In light of World Wellbeing Week, it is time to address why mental health in the construction sector is in such dire straits and the need to improve the support available to workers.
The ONS reports that the suicide rate among construction workers is three times the national average for men in general. The Lighthouse Club finds that this equates to two builders taking their own life every working day. The need to improve the support available to employees and business owners in the industry is further highlighted in new research from Fix Radio, which shows that a shocking 38% of tradesmen are now experiencing the worst levels of stress and anxiety in their lifetime.
Adding to this, research from Ironmongery Direct shows that 64% of tradespeople experience work-related stress at least once a month, with the report showing that a high workload, tensions with customers, and finances are the top three causes of stress for tradespeople.
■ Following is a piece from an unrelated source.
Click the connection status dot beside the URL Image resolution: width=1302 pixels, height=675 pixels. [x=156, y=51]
But despite its widespread effect, being a predominantly male-dominated sphere, 69% of tradespeople say that there is still a stigma within the sector surrounding seeking help for mental health problems, according to industry research.
Industry experts say that the construction sector faces a testing time ahead, amid rising interest rates, surging costs and the threat of recession. The latest S&P Global/CIPS construction purchasing managers’ index, showed that last month business optimism fell to its lowest since July 2020, with the sector experiencing its worst month for new orders for almost two and a half years. This comes at a challenging time, where overwhelming work schedules, material shortages, and new environmental directives, has left thousands of small businesses, equalling 27% of SMEs in the trade, on the verge of breaking point.
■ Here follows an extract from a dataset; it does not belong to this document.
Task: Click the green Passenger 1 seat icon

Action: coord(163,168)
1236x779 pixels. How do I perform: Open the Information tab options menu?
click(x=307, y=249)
Where can tradespeople go for help?
The Lighthouse Club is focused on improving the welfare and wellbeing of the construction community in the UK and Ireland. It provides a range of free and proactive services to help companies deliver the best possible support to their employees and their families:
- The 24/7 confidential helpline is available to everyone on the site including subcontractors, agency workers and allied trades. Its Construction Industry Helpline covers all aspects of emotional, physical and financial wellbeing, and is available in different languages through the company’s partnership with translation services.
- A downloadable wellbeing support app called ‘Construction Industry Helpline’ covers all the aspects of wellbeing. The app is packed with information to learn about conditions, how to develop coping strategies, with signposting to over 3000 accredited organisations that provide support.
- Text HardHat is a 24/7 service that gives immediate access to text back counselling.
- Masterclasses Wellbeing are one hour scheduled CPD accredited wellbeing education sessions covering topics such as managing stress, building resilience, work-life balance, mindfulness, meditation, financial management and many more.
- Lighthouse Beacons have identified over 160 volunteer centres around the UK and Ireland, where workers can drop in to meet like-minded people, socialise and talk. It is facilitated by individuals with lived experience, and in this confidential environment, encourage those struggling with life problems to share their issues and if required, seek further help.
In addition, Clive Holland, Host, The Clive Holland Show, shares, “There are several underlying reasons why the rate of suicide in the construction trades is so high. Firstly, there is a macho image in the industry and men are not brilliant at opening up and discussing their feelings. But I feel that this is changing slowly, but surely.
“Secondly, there is a lot of stress involved in running a small business – long hours, few holidays, slow payers and cash flow issues. In the last two years particularly, spiralling costs of materials and spiking energy prices have squeezed margins even further. Couple that with the growing skills shortage, it ramps up extra pressures on daily site life. The pandemic has magnified many of these problems and tradespeople will tell you that they have never been this busy. Many are fully booked until the end of the year, if not further.
“It is also worth remembering that while many of our tradespeople have fantastic skills and deliver outstanding work, the weakest part of their game is dealing with the details of their business. Great tradespeople are not necessarily great business people and it is worth remembering that they often feel intimidated by the admin and financial side of the business.”